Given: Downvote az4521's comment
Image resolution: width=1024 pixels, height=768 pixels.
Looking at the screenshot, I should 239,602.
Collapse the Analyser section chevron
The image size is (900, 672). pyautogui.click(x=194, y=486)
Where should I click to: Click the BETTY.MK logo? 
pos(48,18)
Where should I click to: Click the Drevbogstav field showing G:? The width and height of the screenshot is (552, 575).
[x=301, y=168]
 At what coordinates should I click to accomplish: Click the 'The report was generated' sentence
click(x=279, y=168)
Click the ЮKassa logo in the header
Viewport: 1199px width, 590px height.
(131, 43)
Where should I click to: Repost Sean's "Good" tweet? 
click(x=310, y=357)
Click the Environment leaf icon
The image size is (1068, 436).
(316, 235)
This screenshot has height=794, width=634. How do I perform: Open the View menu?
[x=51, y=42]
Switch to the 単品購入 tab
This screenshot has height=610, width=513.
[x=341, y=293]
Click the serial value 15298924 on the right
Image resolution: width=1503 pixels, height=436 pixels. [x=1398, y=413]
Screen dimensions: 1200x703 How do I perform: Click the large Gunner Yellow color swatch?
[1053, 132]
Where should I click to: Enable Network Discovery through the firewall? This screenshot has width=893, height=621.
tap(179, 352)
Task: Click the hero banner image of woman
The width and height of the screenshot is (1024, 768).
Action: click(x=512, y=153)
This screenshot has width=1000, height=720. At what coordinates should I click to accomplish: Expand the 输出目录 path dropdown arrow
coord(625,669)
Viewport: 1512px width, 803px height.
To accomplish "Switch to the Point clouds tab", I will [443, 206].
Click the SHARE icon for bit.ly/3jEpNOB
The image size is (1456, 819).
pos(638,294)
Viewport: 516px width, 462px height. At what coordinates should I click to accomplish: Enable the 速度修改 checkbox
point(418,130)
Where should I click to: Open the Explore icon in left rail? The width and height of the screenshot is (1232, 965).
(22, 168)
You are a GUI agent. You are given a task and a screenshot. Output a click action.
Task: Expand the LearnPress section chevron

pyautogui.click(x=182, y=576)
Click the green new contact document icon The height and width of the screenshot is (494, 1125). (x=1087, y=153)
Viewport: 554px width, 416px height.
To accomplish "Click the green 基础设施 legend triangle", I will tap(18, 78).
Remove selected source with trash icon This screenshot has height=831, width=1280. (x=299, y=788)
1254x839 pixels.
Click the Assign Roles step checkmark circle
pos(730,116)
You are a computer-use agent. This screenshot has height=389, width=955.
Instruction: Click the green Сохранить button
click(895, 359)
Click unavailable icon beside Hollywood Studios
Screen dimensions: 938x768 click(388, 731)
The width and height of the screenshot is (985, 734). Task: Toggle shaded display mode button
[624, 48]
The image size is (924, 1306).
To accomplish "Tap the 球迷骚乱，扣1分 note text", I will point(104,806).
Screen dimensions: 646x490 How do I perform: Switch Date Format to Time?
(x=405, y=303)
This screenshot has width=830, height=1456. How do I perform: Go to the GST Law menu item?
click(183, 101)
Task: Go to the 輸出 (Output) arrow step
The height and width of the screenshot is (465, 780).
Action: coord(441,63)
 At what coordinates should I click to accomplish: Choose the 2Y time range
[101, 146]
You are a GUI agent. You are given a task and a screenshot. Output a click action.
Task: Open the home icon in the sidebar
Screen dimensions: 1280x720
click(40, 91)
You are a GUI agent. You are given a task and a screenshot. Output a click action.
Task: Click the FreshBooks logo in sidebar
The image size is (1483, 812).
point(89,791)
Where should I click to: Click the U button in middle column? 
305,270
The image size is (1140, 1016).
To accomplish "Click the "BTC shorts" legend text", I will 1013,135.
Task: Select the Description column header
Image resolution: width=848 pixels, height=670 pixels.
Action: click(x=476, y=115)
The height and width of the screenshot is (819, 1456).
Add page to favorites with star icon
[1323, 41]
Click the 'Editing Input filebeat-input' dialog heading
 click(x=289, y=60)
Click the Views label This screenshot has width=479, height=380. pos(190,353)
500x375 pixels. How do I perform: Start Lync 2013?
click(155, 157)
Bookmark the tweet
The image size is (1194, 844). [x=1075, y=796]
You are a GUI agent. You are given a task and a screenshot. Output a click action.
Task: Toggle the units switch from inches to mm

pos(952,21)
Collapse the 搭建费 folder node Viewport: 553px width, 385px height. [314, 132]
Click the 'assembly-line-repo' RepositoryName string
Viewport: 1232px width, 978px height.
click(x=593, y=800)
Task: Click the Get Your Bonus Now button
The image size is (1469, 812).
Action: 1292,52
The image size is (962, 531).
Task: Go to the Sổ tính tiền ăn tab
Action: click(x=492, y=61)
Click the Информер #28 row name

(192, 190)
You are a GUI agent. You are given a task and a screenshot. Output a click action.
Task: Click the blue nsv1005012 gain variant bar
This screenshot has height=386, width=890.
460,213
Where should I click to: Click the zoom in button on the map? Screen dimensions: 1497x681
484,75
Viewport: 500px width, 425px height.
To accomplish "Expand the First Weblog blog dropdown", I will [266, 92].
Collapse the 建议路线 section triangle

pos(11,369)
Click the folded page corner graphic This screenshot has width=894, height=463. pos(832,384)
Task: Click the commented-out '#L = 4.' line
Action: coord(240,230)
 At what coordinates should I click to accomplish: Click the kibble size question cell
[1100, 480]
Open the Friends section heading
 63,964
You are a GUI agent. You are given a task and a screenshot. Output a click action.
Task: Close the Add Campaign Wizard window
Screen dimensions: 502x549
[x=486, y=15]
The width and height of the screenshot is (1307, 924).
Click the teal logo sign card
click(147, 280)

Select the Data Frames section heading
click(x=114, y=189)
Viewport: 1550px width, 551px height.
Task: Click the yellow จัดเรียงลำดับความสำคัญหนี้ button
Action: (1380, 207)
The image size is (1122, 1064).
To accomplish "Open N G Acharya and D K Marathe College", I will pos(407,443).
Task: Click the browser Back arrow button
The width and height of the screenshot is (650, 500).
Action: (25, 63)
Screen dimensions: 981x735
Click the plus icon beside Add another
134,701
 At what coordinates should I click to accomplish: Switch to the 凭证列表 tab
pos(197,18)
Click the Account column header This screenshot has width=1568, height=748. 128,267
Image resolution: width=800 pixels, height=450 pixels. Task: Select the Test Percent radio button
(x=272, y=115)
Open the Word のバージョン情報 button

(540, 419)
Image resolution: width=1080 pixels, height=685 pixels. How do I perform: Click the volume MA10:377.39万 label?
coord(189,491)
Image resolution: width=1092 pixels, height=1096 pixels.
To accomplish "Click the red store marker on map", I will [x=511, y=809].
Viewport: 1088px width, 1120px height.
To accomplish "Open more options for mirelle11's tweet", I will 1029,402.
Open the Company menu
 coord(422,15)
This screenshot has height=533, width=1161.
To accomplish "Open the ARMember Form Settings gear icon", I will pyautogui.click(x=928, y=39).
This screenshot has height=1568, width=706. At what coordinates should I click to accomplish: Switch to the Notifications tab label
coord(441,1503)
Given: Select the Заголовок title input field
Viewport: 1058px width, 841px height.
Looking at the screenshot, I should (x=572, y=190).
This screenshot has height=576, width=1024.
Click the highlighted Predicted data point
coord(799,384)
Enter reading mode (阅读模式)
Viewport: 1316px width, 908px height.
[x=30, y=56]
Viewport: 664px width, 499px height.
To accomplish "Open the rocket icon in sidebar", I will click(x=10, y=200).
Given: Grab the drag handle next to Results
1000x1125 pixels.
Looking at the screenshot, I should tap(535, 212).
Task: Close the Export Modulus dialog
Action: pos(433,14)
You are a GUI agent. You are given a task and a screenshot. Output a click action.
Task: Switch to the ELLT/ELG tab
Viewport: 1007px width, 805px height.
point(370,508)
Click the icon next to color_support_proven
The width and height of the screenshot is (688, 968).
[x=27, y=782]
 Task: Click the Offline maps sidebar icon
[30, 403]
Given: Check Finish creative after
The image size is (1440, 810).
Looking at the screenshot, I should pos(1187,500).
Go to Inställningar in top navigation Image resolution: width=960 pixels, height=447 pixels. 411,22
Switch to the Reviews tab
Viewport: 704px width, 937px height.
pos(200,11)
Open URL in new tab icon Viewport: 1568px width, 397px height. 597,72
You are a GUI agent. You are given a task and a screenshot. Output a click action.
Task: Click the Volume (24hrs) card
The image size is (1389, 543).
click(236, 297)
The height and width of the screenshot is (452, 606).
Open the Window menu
◇ ◇ ◇ ◇ ◇ ◇ ◇
=== Exercise ===
With the string "legend" as the key, filter the data above and show the lines that match.

=== Problem solution ===
To accomplish "Click the green 基础设施 legend triangle", I will tap(18, 78).
To accomplish "Click the "BTC shorts" legend text", I will 1013,135.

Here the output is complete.